Sweet Sixteen Advance

Nate Allen

FAYETTEVILLE – Either the University of Arkansas’ sweetest basketball time since 1996 or Oral Roberts University’s sweetest basketball time since 1974 will sour at the finish of Saturday night’s game at Bankers Life Fieldhouse in Indianapolis.

At the South Regional semifinal nationally televised by WTBS, the Razorbacks play their first Sweet Sixteen game of the NCAA Tournament since Nolan Richardson’s 1996 Razorbacks and the Tulsa based ORU Golden Eagles taste the Sweet Sixteen for the first time since they were called Titans and coached by Ken Trickey in 1974.
For Coach Eric Musselman’s Razorbacks and Coach Paul Mills’ Golden Eagles, Saturday’s clash marks their season’s second meeting.

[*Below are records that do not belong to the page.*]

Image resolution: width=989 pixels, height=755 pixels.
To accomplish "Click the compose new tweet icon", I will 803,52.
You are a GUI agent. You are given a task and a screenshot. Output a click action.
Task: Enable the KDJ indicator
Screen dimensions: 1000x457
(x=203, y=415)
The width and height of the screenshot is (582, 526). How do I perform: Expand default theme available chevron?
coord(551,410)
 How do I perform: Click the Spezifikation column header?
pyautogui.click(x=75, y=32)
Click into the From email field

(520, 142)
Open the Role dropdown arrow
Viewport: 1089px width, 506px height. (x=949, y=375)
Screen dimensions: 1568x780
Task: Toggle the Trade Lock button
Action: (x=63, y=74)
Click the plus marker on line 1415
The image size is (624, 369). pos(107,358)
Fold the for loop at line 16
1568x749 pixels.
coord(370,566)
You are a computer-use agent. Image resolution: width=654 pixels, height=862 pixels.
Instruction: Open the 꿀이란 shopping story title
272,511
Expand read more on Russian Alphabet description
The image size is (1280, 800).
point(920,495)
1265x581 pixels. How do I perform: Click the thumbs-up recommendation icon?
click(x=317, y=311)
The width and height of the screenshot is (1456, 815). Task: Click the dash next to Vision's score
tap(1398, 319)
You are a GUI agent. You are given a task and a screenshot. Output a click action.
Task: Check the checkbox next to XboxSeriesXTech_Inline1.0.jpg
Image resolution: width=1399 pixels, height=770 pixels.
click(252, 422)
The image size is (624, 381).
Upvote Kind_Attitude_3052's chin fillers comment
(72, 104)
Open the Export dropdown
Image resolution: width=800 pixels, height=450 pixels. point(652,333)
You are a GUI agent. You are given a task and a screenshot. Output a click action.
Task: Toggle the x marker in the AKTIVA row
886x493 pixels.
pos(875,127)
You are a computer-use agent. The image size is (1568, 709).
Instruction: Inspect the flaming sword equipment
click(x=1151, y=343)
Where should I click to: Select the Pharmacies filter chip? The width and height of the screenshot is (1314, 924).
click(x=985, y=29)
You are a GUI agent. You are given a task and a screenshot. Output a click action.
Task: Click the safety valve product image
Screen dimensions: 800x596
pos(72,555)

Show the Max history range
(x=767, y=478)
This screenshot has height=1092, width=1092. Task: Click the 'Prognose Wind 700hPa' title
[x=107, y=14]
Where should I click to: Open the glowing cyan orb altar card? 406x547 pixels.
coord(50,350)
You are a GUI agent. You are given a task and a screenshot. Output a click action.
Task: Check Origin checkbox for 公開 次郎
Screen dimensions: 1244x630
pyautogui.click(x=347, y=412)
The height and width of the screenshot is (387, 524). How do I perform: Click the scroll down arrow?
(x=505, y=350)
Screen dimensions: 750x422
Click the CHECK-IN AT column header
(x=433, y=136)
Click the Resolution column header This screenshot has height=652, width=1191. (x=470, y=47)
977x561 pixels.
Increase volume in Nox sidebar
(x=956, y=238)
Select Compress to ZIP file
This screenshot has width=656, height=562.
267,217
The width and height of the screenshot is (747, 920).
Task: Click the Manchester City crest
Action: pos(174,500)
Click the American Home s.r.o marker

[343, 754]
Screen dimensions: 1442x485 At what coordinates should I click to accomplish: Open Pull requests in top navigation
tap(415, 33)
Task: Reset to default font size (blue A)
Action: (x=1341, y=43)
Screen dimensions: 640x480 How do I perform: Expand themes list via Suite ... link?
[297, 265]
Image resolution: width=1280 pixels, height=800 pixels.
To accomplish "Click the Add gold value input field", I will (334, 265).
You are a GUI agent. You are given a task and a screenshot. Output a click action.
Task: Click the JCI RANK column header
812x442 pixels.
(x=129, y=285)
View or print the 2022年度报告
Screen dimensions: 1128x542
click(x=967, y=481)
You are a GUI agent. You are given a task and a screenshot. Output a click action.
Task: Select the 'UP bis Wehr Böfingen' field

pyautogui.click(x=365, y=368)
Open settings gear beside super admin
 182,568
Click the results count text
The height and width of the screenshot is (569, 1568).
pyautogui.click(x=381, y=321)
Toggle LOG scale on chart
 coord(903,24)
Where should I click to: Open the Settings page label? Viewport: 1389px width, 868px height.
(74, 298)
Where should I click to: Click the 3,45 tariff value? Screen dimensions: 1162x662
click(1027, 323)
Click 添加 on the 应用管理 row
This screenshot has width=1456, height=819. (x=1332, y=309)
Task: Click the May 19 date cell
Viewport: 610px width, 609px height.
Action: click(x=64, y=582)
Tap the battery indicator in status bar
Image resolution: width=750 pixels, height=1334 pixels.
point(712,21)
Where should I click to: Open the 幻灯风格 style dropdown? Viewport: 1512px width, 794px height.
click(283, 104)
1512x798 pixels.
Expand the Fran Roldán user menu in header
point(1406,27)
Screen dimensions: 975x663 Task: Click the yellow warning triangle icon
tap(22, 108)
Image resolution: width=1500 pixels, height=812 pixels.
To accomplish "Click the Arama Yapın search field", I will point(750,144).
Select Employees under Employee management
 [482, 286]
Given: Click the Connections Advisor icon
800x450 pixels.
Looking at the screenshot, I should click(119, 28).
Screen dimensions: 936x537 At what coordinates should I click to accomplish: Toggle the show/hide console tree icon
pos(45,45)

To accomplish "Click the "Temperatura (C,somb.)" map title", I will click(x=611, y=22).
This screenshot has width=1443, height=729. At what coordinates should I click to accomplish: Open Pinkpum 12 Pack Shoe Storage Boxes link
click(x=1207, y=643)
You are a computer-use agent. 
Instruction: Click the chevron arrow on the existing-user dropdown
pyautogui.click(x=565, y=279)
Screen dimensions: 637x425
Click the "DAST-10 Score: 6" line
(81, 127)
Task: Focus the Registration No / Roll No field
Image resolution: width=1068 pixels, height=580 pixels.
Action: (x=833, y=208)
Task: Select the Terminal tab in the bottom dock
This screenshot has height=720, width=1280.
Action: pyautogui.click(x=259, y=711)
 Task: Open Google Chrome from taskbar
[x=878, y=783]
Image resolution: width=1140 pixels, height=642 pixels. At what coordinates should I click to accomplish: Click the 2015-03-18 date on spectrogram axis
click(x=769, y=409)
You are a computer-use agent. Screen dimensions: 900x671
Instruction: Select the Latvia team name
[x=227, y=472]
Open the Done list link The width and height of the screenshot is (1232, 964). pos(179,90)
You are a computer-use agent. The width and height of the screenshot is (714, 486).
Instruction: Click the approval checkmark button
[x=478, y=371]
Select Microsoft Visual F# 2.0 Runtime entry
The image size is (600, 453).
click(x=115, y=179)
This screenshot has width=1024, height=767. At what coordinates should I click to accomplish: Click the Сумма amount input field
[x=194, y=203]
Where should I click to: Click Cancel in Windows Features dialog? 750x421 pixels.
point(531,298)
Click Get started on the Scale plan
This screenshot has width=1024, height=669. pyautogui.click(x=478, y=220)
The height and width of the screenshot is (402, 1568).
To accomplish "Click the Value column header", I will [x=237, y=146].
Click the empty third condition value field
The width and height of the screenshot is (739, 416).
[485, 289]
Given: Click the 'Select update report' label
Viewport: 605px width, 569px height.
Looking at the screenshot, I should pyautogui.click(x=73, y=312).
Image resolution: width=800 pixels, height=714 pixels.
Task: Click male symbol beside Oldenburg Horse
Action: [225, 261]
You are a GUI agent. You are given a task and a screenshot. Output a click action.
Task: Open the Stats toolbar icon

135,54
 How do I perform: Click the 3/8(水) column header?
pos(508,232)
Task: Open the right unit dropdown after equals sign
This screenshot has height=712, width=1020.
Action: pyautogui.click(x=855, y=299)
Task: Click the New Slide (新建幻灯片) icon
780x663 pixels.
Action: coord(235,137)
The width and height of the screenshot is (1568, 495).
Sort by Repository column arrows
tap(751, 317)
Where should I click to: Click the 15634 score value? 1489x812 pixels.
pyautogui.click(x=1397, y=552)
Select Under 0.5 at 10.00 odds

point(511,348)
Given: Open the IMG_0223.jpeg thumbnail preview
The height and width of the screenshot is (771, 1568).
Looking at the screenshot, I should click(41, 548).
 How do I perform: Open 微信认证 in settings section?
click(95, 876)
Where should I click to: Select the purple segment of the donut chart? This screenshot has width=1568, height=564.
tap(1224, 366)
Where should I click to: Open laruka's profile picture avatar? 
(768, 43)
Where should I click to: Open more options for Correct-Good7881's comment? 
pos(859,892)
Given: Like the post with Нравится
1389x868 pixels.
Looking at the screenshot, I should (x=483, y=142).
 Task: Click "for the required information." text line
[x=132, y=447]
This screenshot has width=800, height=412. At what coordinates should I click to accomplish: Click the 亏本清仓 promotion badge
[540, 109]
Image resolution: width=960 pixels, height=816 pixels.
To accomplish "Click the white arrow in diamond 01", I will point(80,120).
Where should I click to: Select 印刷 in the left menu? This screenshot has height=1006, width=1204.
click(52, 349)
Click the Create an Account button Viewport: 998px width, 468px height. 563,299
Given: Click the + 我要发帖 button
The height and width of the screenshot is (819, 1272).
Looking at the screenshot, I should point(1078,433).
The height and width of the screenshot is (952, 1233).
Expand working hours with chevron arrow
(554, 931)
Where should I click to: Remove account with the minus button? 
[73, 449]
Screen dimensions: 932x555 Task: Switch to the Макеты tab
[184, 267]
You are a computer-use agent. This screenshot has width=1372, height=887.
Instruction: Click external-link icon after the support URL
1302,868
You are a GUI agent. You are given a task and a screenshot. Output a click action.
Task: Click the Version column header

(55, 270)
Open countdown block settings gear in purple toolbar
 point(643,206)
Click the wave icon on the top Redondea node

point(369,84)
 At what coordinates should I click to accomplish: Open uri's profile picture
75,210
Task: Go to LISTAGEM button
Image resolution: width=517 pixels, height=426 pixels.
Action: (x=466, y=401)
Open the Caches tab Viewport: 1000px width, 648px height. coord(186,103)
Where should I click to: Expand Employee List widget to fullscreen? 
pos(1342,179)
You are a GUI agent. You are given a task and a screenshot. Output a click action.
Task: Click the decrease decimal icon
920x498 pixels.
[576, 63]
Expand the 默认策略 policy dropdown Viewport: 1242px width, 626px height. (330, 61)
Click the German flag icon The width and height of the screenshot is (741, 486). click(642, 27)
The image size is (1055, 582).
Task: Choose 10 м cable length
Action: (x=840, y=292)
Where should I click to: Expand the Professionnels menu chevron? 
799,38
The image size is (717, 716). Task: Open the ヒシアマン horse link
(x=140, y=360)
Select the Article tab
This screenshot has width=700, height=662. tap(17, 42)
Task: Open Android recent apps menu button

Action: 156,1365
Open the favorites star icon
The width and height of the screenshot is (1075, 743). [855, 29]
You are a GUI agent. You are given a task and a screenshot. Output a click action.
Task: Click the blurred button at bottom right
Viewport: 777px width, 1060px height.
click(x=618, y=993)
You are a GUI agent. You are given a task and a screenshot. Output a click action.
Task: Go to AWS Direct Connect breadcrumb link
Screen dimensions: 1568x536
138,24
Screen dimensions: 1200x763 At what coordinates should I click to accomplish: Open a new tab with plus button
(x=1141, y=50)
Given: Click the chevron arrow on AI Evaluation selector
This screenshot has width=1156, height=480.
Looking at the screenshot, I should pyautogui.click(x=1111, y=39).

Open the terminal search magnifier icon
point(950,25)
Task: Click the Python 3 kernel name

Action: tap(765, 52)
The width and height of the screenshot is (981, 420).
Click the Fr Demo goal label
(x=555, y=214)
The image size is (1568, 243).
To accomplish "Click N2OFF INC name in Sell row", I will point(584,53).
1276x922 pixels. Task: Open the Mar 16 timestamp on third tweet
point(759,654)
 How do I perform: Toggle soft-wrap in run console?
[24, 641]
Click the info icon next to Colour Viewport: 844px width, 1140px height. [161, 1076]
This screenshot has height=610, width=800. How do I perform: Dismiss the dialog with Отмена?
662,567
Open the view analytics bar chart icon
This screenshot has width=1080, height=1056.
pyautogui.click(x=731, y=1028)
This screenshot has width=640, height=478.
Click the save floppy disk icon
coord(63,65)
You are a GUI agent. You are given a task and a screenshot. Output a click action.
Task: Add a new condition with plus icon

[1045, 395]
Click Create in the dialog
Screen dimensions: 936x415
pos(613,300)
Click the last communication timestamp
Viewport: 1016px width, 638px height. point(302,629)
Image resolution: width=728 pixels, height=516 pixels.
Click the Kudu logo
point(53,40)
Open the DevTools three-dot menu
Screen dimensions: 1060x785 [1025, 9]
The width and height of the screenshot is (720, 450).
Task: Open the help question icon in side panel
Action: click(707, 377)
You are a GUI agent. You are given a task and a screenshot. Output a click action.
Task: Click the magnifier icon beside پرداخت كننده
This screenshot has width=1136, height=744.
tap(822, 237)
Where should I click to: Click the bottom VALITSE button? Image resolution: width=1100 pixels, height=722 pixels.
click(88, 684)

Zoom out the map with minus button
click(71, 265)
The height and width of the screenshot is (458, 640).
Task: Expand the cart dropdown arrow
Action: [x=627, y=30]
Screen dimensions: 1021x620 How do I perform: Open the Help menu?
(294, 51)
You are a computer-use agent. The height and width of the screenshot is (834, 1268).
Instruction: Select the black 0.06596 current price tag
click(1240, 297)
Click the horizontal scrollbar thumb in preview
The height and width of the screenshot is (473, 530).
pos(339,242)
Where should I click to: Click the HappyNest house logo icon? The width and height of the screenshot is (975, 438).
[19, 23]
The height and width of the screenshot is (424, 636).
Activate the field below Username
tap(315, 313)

Suffice to say that Sunday afternoon Dec. 20 non conference game Arkansas won 87-76 after trailing the first half, 40-30 at Walton Arena didn’t impact like tonight’s game sending the winner into Monday’s Elite Eight playing to advance to the Final Four.

For both Musselman and Mills that game almost seems another team ago. Both for their own team and their opponent.

“That goes out the window in the NCAA Tournament,” Musselman said of playing an opponent previously.
Especially for these two teams, it seems.

“They’re a better team than when they played us, and we’re a better team than when we played them,” Musselman said.

Mills concurred.

Nobody back then picked the Razorbacks to finish second in the SEC and come March 27 be 24-6 in the Sweet Sixteen as the South Regionals third-seeded team.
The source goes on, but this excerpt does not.